_Problem details_
Update the art review from "There is the" up to and including "comes to abstract." by putting "sheer" in place of "translucent", and write out that passage.

_Selected extract_
* Begin *

Picasso? Matisse? Er, Mamata

- ‘Dreamer’ CM’s creations, undaunted by rules, on display at Town Hall

Is it Matisse? Is it Picasso? Or is it child art? Sorry, it is Mamata Banerjee’s latest outpouring on canvas on display in the Town Hall’s basement gallery in which she has achieved the impossible, fusing all three with great dexterity. (No wonder it’s named A Dreamer’s Creation.)

Our chief minister somehow makes time to take up paint and brush, undaunted by conventions and rules that would have cramped the style of many a seasoned artist. Since rules do not exist for this self-taught maestro (discipline was never her strong point), there is no question of breaking them, and here she treads uncharted psychic territory that would baffle most psychiatrists.

In My Dream in Red, kans grass, better known as kaash phool in this part of the world and comparable to a leitmotif in Mamata’s oeuvre, turns into a pair of human heads with a background of dark red. The rainbow-hued flowers that look more like catherine wheel and the abundance of greenery are still there, and her human heads continue to look like turnips, but she has moved on to new themes as well.

There is the woman dancing with abandon (picture above) — a la Natir Puja, her favourite poet’s dance drama — that she has executed with a few firm brush strokes. It could be the Dance of the Seven Veils as well, for there is no mistaking the layers of translucent fabric. The head may still look more like a turnip, but this artist does not seem to care for niceties such as drawing.

So while one is trying to decode an image comprising two fat and curvaceous strokes of green with something like an upturned pyramid on top, the caption catches one’s eye. It is Mamata’s non-representational depiction of a Vendor Woman. In the same vein, what looks like a broad-hipped vase turns out to be Mother and Child. This is the closest that Mamata comes to abstract.

This time she has discovered the equine form as well. Pegasus’s head (is it a straight lift from an automobile logo?) occupies an entire canvas, and in another work nursery rhyme illustrations could have been the source. Form may defy her but Mamta’s feel for colour comes into full play in her flowers.

She uses pastel shades for her lotuses, and bright yellows and reds against a backdrop of black for her noctilucent blooms. There are birds with serpentine necks as well in mauve and blue and white that could double as feathery boa that women wear around their necks. In the River, she overcomes visual cliches by painting like a child. Paul Klee would have approved.

* End *

_Record list_
* Begin *

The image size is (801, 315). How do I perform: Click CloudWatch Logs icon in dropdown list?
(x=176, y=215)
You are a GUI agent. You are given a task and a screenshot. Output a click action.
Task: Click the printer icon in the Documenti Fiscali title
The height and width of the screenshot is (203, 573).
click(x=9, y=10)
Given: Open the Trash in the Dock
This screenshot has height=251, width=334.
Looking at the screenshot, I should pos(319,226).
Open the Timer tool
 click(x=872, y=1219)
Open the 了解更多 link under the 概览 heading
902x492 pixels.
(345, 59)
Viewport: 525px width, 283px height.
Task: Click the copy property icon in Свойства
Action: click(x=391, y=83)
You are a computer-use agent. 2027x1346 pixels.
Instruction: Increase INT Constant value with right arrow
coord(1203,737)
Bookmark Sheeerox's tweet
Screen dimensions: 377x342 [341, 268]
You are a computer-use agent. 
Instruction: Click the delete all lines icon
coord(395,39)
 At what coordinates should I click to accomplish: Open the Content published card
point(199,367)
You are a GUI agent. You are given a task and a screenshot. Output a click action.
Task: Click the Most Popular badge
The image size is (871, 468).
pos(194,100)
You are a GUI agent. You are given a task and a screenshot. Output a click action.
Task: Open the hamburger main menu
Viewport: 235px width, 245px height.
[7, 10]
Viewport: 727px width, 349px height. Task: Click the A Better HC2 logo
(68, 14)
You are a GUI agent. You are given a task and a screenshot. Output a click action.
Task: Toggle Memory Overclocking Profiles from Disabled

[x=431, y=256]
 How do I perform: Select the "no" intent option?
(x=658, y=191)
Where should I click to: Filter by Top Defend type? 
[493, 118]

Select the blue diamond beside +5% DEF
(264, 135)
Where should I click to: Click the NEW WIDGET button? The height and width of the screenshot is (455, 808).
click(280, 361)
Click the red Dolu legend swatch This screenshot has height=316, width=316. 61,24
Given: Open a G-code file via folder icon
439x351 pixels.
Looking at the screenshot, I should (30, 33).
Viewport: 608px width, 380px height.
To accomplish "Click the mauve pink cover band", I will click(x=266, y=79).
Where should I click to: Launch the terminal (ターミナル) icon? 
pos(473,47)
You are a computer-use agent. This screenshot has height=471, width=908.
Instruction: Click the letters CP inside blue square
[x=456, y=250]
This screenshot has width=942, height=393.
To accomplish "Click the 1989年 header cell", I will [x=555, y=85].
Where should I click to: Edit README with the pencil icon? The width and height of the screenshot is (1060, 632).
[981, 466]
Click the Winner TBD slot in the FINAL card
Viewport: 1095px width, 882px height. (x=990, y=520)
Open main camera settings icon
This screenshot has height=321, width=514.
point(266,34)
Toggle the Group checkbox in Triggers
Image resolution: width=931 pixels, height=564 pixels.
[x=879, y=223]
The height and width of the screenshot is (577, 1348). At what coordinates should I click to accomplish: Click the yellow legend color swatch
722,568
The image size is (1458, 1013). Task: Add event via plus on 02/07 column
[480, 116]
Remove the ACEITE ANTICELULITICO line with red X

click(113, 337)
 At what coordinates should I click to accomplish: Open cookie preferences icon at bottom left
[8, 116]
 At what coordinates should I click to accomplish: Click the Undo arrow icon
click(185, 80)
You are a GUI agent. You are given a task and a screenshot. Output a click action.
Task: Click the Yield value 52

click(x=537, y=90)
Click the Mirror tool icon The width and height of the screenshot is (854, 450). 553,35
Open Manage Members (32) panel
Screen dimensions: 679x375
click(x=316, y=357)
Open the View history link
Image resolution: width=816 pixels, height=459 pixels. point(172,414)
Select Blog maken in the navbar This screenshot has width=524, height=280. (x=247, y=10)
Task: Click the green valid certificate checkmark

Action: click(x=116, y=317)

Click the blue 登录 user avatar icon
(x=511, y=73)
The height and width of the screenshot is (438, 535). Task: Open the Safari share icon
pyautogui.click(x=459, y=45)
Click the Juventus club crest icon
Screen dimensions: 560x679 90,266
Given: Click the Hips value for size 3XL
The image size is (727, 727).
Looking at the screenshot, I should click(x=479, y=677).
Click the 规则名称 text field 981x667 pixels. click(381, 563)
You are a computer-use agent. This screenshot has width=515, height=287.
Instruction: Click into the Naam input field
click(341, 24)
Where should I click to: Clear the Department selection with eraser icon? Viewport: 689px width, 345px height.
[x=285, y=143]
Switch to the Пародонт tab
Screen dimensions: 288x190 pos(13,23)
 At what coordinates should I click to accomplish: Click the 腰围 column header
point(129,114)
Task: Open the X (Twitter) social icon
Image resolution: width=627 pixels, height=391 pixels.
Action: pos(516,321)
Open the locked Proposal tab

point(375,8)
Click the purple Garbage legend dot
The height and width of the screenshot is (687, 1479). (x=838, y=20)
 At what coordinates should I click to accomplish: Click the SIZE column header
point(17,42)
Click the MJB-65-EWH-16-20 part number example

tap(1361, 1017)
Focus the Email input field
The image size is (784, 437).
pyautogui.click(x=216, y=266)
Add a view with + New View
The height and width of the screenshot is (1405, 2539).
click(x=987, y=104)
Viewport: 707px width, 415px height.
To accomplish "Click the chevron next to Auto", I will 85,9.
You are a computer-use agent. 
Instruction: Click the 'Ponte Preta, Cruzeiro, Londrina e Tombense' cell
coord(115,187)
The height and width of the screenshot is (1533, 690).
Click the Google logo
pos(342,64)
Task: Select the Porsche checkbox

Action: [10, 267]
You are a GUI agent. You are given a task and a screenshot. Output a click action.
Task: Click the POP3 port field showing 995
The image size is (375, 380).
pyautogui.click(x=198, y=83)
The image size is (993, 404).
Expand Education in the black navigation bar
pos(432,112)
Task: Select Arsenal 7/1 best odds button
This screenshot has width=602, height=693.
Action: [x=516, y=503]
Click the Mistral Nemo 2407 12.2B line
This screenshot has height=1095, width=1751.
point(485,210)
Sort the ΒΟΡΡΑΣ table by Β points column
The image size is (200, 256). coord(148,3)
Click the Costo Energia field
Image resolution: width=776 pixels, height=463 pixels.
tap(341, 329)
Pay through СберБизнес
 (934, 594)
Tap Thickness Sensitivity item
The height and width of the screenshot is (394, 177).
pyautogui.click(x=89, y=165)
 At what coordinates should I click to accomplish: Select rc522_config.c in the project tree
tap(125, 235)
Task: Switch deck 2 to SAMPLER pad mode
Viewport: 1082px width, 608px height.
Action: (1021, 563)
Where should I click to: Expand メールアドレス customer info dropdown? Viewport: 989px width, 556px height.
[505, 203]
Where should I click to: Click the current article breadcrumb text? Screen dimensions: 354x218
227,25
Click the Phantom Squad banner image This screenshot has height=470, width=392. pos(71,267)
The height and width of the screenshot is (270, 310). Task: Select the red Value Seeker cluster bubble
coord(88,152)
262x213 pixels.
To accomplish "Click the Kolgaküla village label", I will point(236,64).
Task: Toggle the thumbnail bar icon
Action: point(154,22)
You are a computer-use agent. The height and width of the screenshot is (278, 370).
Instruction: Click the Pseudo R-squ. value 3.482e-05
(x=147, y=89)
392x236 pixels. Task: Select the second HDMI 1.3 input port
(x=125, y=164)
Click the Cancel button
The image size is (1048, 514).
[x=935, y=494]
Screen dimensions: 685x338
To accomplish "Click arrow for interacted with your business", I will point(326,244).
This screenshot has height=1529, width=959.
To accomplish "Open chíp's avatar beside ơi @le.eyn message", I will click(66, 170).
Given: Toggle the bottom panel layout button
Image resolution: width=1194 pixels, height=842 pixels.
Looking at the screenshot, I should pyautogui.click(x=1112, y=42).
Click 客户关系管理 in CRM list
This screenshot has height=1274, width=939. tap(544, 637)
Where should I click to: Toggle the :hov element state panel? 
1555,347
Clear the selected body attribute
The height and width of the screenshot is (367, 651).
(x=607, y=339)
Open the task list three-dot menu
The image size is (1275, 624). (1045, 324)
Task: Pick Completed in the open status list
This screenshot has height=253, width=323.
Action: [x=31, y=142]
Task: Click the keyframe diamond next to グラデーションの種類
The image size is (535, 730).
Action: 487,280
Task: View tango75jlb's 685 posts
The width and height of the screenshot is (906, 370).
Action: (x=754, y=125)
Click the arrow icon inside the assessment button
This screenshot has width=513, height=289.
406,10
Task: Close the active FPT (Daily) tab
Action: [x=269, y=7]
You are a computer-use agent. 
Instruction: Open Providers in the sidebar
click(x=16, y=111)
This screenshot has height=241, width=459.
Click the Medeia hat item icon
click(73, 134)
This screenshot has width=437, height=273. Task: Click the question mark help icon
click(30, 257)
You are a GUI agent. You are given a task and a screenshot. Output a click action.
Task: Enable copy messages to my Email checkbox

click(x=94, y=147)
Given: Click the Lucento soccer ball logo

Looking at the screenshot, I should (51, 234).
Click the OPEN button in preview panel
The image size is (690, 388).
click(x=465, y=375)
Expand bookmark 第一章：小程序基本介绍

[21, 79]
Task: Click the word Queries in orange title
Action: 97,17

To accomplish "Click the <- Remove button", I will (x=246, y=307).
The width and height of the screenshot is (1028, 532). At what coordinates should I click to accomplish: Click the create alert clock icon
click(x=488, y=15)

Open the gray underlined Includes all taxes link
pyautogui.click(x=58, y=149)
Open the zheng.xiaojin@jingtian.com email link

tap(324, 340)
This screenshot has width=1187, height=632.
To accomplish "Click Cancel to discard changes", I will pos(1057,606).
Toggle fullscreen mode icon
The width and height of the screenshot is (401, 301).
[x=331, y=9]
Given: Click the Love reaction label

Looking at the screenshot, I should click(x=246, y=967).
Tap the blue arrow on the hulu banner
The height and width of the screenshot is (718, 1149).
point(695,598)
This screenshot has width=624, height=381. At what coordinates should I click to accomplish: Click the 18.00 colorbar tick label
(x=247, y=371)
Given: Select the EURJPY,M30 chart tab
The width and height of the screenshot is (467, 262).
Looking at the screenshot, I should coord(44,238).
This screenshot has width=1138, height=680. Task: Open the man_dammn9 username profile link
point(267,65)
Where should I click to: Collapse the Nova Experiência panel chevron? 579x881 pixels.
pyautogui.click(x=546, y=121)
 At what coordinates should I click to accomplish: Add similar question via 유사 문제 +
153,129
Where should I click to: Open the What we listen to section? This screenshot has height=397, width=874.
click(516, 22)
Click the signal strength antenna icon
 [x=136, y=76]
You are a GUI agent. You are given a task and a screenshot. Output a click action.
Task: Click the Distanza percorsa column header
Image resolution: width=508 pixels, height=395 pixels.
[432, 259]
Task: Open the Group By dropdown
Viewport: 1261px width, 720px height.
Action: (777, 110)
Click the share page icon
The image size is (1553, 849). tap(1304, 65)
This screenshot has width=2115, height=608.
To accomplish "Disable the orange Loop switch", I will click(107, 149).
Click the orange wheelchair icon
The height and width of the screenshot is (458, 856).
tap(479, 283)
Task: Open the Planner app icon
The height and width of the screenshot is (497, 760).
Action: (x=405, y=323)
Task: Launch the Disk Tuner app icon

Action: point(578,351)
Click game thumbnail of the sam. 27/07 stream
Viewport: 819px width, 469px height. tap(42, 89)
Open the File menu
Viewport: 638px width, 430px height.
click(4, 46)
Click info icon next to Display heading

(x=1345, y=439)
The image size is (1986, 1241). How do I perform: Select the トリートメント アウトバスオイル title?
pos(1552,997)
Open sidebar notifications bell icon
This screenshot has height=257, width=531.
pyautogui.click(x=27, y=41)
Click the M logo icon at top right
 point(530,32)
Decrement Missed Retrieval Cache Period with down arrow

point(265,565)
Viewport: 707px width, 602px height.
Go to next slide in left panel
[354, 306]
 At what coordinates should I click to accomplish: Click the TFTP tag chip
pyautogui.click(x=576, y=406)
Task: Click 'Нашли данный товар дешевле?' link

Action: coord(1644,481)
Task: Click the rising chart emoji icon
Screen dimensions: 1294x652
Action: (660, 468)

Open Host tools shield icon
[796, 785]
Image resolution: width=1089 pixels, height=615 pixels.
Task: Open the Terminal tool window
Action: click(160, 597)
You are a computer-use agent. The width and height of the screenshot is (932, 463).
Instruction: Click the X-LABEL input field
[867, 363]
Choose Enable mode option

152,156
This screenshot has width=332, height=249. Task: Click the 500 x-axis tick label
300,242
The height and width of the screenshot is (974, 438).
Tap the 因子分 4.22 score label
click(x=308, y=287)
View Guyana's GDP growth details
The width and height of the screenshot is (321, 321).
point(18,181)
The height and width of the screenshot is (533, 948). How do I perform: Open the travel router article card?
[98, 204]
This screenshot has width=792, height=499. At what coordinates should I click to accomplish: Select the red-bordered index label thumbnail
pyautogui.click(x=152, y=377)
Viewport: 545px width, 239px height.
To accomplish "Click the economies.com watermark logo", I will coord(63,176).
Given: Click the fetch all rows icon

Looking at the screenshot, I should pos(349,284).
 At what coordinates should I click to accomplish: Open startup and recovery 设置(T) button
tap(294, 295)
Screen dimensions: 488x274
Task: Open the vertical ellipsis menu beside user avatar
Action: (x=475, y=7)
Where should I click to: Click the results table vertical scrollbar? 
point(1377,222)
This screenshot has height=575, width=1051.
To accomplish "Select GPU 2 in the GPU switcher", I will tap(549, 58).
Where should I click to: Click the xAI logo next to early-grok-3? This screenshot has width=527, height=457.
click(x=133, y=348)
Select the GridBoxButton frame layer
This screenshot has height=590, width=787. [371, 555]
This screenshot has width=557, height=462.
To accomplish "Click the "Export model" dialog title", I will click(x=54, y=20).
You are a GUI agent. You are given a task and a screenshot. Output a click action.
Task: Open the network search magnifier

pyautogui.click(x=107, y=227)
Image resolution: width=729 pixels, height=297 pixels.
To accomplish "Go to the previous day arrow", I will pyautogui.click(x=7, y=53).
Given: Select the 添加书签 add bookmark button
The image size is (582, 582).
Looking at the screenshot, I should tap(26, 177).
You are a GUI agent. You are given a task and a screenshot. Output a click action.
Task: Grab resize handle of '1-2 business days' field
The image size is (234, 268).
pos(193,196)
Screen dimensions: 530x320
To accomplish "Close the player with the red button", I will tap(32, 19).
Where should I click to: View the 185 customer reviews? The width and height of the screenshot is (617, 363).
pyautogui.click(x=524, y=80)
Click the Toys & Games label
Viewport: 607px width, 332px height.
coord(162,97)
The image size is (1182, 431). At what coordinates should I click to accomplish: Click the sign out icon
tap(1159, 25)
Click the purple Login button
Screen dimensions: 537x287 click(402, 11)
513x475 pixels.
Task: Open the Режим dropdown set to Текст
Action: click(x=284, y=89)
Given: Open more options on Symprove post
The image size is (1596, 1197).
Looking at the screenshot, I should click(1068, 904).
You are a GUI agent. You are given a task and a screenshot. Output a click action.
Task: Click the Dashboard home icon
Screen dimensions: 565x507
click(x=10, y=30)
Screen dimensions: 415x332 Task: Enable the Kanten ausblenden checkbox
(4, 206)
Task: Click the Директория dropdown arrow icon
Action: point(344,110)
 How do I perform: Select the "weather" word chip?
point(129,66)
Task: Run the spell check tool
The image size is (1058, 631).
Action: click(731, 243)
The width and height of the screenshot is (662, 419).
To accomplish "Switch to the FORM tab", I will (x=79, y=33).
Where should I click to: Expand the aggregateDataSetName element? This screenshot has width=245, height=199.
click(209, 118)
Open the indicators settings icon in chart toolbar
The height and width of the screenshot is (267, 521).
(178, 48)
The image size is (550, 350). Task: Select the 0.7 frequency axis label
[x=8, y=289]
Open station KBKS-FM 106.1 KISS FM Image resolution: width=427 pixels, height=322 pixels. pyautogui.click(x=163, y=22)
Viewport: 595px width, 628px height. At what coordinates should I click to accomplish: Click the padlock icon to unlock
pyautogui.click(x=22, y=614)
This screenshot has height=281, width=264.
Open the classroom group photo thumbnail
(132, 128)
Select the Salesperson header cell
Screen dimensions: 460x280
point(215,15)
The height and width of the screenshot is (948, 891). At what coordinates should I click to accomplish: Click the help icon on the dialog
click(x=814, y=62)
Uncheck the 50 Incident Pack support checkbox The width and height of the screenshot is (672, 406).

* End *

_Solution for this problem_
There is the woman dancing with abandon (picture above) — a la Natir Puja, her favourite poet’s dance drama — that she has executed with a few firm brush strokes. It could be the Dance of the Seven Veils as well, for there is no mistaking the layers of sheer fabric. The head may still look more like a turnip, but this artist does not seem to care for niceties such as drawing.

So while one is trying to decode an image comprising two fat and curvaceous strokes of green with something like an upturned pyramid on top, the caption catches one’s eye. It is Mamata’s non-representational depiction of a Vendor Woman. In the same vein, what looks like a broad-hipped vase turns out to be Mother and Child. This is the closest that Mamata comes to abstract.